A key strategy of the Rein in Sarcoma Educational Program is to reach medical professionals who are apt to first see what turns out to be a sarcoma cancer. Through such education we hope that sarcoma cancer will be diagnosed more quickly, leading to significant increases in sarcoma survivorship. RIS launched its first program directed to school nurses, starting at the Osseo School District on March 7th.
Marlee Brice, a retired RN and Red Flags Committee member, began contacting school districts last fall to evaluate interest in RIS presenting an educational program called Understanding Pediatric Sarcomas to their school nurses. Elaine Forbes of Osseo School District invited us to present to the Osseo School Nurses.
Marlee and Sue Wyckoff presented to about 25 elementary school nurses at 7:30 a.m. Marlee shared a presentation on the signs and symptoms of the three most common sarcomas in children: Rhabdomyosarcoma, Osteosarcoma, and Ewings Sarcoma. Sue followed by presenting the stories of Jocelyn Dickhoff, Julian Baultrippe and longtime survivor Julie Rose. The program was well-received and the nurses asked questions and filled out evaluation forms.
The best was yet to come, as Marlee and Sue were joined by Miranda Mead, Julie Mead, and Amy Hoban for a presentation to the secondary school nurses that afternoon. Marlee again led off with the factual information.
Then Miranda, currently a high school senior, presented her story of her eight-month battle with pain before getting to a diagnosis. (Her mother finally demanded an MRI). The nurses were very moved by her story and jumped up at the end to give her a standing ovation, asked numerous questions, with many coming forward to give her a hug. Amy Hoban, who thought she was just there to videotape the presentation was then asked to relate her sarcoma story.

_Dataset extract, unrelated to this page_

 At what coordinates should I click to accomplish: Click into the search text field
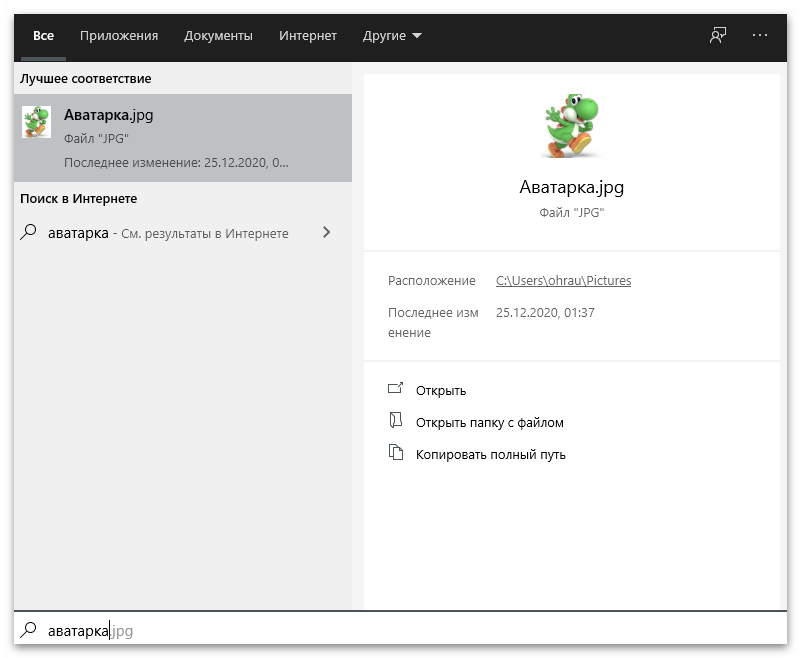pyautogui.click(x=400, y=630)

After two compelling stories of delayed diagnosis, the nurses were asking for extra printed materials. In reflecting on this first school nurse sarcoma education program, the nurse coordinator of the Osseo School District, Elaine Forbes, wrote:
“I just wanted to tell you how wonderful and powerful your talk was yesterday! I appreciated hearing your personal stories. This does help us put a face on this disease, knowing the struggles, and triumphs that can be made when sarcoma is diagnosed early. I know your work to educate others can make a difference.

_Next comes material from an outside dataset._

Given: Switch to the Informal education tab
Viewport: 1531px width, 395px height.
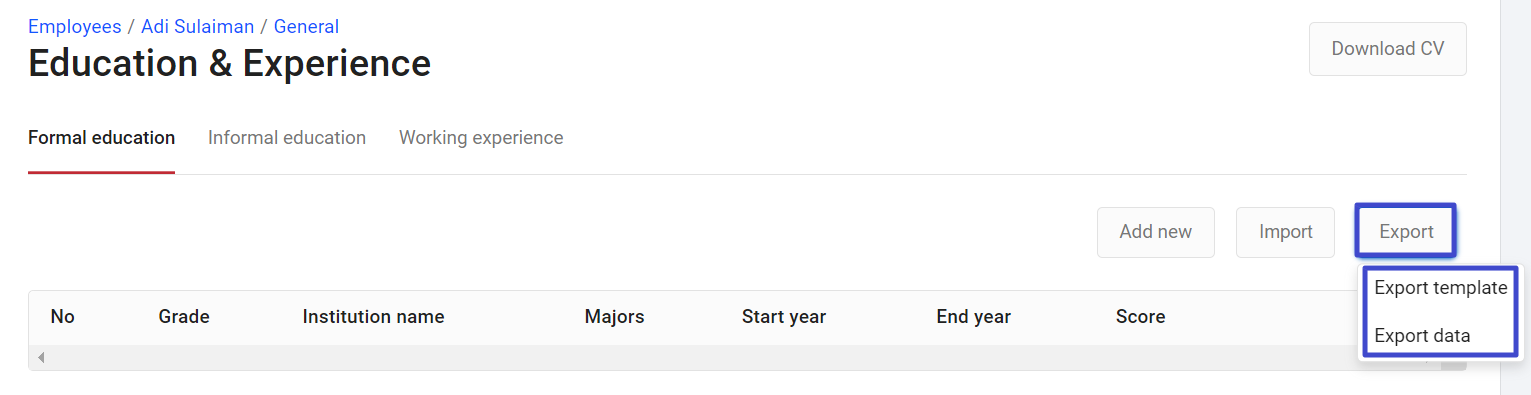Looking at the screenshot, I should pos(287,138).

I will recommend other metro nurse leaders contact you so they too can learn about sarcoma."
This was a great beginning to a new component of our Hallie Anne Brown Educational Initiative. We hope to get on more of the continuing education calendars for School Nurses and also Athletic Directors. Thanks go to Marlee for educating the nurses, Amy for sharing her story and videotaping, and to Miranda for touching their hearts, as each nurse could see in Miranda a potential student of their own.